═════ Seçilmiş Alıntı ═════
O yüzdendir ki, eski düzenin eski milleti ve unsuru olarak gördükleri kim ve ne varsa yok etmeye kalkışıyorlar. Yargıyı, orduyu, polisi, bürokrasiyi, üniversiteyi, medya ve sivil toplumu devraldıkları haliyle bırakmıyor, kendilerine göre ıslah edecek kapasiteleri bile olmadığı için büyük bir barbarlıkla yok ediyorlar. Tüm yok ettiklerinin yerlerine ise kendi damgalarını ve vasatlıklarını taşıyan ucubeler koyuyorlar. Mesela, bir taraftan onlarca tabela üniversitesi açıp kabiliyetsiz partizanlarına akademik unvanlar dağıtırken, diğer taraftan dünya çapında etkiye sahip olanlar da dâhil, onlarca yıllık tecrübe sahibi akademisyenleri yokluğa mahkûm ediyorlar. Ya da kendi mecrasında, kendi imkânlarıyla yoğrularak pişmiş 200’a yakın medya organına kilit vururken, medya diye kurdukları bataklıkta yalakalık ve yardakçılıktan başka sermayesi olmayan şahsiyetsiz lejyonerlerin önünü açıyorlar.
═════
• [Görev Yönergeleri]
1. Listede "This screenshot has height=886, width=1575." ifadesini içeren satırdan başla ve listenin sonuna kadar git. Bu satırlardaki "Given:" ifadesini "Verilen:" olarak değiştir, geri kalan her şeyi aynen bırak.
2. Kurumların yok edilmesini anlatan alıntıyı son cümlesinden sonra devam ettirerek yaz.
Alıntı ile liste birbirinden farklı kaynaklardan alınmıştır.
═════ Sağlanan Liste ═════
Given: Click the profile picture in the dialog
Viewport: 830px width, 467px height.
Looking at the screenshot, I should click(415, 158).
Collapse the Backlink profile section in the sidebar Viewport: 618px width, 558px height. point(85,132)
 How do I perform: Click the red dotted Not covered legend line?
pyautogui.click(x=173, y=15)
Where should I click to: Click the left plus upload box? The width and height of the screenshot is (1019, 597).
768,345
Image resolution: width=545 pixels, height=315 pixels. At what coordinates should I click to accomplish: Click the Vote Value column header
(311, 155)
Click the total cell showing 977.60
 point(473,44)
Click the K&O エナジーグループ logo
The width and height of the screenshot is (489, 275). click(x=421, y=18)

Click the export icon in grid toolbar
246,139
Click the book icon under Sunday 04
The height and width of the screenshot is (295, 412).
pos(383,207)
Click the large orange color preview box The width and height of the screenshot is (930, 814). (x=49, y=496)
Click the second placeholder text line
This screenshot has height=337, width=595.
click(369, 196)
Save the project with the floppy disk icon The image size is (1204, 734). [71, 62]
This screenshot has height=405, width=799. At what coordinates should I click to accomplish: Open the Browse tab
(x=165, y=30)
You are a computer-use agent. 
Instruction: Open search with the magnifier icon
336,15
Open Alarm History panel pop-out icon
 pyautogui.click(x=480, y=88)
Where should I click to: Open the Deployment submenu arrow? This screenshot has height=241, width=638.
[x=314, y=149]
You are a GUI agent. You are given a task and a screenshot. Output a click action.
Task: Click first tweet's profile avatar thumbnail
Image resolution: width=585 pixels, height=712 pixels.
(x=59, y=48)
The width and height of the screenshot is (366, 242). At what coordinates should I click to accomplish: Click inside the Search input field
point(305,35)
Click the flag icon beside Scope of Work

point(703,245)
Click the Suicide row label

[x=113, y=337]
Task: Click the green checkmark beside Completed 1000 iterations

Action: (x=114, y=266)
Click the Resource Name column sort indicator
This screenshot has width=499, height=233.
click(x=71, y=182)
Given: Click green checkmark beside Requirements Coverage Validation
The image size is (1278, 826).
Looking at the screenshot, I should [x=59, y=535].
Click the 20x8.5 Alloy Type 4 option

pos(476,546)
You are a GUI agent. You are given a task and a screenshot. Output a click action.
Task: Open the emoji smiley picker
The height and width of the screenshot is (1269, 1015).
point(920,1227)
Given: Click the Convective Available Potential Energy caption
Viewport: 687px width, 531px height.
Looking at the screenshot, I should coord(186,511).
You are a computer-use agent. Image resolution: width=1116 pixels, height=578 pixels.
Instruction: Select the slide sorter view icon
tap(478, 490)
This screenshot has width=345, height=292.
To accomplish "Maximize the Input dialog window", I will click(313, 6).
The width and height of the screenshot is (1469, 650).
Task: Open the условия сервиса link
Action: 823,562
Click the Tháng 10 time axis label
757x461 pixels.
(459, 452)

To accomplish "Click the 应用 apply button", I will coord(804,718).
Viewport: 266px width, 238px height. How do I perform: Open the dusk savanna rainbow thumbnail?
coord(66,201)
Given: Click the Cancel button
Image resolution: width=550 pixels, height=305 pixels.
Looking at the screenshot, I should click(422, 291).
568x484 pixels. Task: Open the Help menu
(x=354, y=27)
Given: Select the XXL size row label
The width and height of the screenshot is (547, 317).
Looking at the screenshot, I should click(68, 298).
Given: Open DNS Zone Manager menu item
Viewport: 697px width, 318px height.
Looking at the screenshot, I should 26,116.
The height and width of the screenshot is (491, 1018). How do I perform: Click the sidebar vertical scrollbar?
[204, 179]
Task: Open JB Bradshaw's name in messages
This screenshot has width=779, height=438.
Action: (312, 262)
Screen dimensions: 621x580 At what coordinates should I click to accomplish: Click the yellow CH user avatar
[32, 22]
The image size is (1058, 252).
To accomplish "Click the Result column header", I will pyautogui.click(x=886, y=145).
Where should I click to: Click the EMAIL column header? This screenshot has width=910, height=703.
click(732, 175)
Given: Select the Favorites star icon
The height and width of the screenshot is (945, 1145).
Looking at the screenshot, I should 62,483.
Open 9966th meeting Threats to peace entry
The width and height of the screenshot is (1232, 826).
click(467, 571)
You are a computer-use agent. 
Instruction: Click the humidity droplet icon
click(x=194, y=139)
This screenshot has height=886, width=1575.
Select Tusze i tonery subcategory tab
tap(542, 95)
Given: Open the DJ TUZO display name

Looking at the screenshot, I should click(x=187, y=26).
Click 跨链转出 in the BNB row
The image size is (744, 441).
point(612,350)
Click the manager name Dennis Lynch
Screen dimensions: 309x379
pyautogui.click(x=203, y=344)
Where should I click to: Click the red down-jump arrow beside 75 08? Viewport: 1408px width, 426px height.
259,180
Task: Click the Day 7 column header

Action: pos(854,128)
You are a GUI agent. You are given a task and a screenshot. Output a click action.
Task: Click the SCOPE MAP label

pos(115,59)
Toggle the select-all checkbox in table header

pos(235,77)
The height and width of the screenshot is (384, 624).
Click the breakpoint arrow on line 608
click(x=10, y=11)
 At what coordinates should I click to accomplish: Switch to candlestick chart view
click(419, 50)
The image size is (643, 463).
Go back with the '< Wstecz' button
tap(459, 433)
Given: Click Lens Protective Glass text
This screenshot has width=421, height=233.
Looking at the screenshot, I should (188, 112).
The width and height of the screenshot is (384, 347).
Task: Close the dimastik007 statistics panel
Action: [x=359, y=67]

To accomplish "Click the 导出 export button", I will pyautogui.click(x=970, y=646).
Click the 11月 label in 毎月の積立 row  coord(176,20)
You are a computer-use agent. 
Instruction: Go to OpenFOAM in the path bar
═════
• [Beklenen Yanıtlar]
1.
This screenshot has height=886, width=1575.
Select Tusze i tonery subcategory tab
tap(542, 95)
Verilen: Open the DJ TUZO display name

Looking at the screenshot, I should click(x=187, y=26).
Click 跨链转出 in the BNB row
The image size is (744, 441).
point(612,350)
Click the manager name Dennis Lynch
Screen dimensions: 309x379
pyautogui.click(x=203, y=344)
Where should I click to: Click the red down-jump arrow beside 75 08? Viewport: 1408px width, 426px height.
259,180
Task: Click the Day 7 column header

Action: pos(854,128)
You are a GUI agent. You are given a task and a screenshot. Output a click action.
Task: Click the SCOPE MAP label

pos(115,59)
Toggle the select-all checkbox in table header

pos(235,77)
The height and width of the screenshot is (384, 624).
Click the breakpoint arrow on line 608
click(x=10, y=11)
 At what coordinates should I click to accomplish: Switch to candlestick chart view
click(419, 50)
The image size is (643, 463).
Go back with the '< Wstecz' button
tap(459, 433)
Verilen: Click Lens Protective Glass text
This screenshot has width=421, height=233.
Looking at the screenshot, I should (188, 112).
The width and height of the screenshot is (384, 347).
Task: Close the dimastik007 statistics panel
Action: [x=359, y=67]

To accomplish "Click the 导出 export button", I will pyautogui.click(x=970, y=646).
Click the 11月 label in 毎月の積立 row  coord(176,20)
You are a computer-use agent. 
Instruction: Go to OpenFOAM in the path bar

2.
DİNİ ERDOĞAN, AHLAKI ERDOĞAN, KÜLTÜRÜ ERDOĞAN OLAN BİR MİLLET
Yıllardır millete hizmet veren 150 bine yakın kamu görevlisini tasfiyeyle yetinmeyip açlığa mahkûm ederken onlardan boşalan yerlere kabiliyetsiz siyasal İslamcı yandaşlarını getiriyorlar. Olanı tersine çevirme güdüsüyle Türkiye’nin en iyi yetişmiş insan sermayesini bozuk para gibi harcarken, en başarılı okulları gasp edip kendilerini rol model alacak dinbaz fanatikler yetiştiren okullara dönüştürüyorlar. Eğitim yerine endoktrinasyon, haber ve bilgi yerine propaganda, gerçekler yerine yalan ve iftira ile bir milleti bütün değerleriyle birlikte gaddarca yok ederken, yerine değer ve ahlak yoksunu bir kalabalığı yerleştirmeye çalışıyorlar.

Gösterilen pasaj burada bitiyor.